INSTRUCTIONS FOR THE TASK.
Copy the data exactly from the line that contains "Where should I click to: Toggle" through the line that contains "Given: Open first", keeping both end lines and leaving out everything else.

DATASET.
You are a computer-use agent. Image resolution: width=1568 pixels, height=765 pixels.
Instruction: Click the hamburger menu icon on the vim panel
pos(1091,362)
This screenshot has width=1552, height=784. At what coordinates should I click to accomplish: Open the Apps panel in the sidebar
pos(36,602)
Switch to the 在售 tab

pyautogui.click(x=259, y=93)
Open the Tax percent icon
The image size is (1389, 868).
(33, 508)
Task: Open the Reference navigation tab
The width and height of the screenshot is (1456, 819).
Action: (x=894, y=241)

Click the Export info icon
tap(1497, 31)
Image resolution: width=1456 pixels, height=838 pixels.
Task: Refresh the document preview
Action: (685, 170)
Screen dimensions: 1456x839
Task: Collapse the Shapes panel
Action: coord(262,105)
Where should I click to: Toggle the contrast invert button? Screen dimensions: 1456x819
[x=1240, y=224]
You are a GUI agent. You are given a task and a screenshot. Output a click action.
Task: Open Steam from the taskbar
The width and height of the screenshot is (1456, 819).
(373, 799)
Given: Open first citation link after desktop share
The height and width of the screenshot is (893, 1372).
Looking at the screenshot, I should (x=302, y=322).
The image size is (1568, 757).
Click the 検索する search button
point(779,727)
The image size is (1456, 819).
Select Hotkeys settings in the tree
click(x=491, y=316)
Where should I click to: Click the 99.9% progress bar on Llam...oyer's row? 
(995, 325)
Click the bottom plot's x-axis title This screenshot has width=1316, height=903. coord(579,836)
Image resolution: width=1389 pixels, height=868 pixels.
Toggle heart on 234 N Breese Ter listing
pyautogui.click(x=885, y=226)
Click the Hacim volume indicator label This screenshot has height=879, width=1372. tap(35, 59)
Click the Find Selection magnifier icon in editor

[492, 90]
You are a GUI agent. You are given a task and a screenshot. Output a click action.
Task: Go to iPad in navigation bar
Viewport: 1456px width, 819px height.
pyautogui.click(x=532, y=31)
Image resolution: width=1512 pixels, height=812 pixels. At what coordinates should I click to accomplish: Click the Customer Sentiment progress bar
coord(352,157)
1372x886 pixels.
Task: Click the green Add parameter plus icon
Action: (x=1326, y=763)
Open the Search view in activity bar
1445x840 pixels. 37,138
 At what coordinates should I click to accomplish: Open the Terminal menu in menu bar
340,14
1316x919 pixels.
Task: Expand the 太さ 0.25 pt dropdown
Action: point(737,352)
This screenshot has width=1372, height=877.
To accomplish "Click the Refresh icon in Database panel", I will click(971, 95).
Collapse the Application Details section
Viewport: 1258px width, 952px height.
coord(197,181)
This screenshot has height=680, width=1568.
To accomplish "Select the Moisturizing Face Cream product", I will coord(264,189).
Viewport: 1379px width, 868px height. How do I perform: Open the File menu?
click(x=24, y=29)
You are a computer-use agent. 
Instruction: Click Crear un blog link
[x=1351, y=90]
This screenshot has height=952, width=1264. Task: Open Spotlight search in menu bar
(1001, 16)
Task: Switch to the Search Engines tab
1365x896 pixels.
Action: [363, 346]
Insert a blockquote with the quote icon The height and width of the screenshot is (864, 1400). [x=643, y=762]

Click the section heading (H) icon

ANSWER SPACE.
Where should I click to: Toggle the contrast invert button? Screen dimensions: 1456x819
[x=1240, y=224]
You are a GUI agent. You are given a task and a screenshot. Output a click action.
Task: Open Steam from the taskbar
The width and height of the screenshot is (1456, 819).
(373, 799)
Given: Open first citation link after desktop share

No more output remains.